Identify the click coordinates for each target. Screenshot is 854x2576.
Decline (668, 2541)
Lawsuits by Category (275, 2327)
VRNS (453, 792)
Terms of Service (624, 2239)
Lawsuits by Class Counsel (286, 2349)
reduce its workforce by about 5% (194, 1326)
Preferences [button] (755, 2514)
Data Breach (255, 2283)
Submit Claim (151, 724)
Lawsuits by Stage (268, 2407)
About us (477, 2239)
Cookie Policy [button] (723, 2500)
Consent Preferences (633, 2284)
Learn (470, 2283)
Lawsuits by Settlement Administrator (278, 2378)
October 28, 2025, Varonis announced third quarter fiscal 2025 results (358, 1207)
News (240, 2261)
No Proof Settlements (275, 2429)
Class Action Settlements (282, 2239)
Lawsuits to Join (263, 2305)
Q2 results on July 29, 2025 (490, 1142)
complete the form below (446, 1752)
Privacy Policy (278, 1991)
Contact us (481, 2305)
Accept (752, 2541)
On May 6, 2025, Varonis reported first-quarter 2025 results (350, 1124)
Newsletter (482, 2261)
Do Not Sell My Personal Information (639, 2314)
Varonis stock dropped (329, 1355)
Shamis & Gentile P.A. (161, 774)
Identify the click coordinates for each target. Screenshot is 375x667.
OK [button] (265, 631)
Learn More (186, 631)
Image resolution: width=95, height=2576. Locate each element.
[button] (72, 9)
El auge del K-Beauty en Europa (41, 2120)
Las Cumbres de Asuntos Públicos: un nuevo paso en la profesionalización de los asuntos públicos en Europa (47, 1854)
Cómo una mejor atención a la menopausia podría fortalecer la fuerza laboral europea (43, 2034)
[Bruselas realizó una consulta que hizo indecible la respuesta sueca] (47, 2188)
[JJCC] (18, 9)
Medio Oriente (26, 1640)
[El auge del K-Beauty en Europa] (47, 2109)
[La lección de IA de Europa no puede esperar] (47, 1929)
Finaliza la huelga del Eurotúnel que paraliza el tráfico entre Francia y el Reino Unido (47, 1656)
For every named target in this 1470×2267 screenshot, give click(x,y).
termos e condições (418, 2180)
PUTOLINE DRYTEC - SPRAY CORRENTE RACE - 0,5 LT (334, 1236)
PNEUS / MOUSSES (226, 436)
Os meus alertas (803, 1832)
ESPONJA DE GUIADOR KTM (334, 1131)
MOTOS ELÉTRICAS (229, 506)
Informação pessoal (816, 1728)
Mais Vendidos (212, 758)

### What is required
Search the entries for the string "click". Copy every line that has it.

### Result of the exercise
Identify the click coordinates for each target. Screenshot is 854x2576.
Identify the click coordinates for each target. Screenshot is 375x667.
For every named target in this 1470×2267 screenshot, give click(x,y).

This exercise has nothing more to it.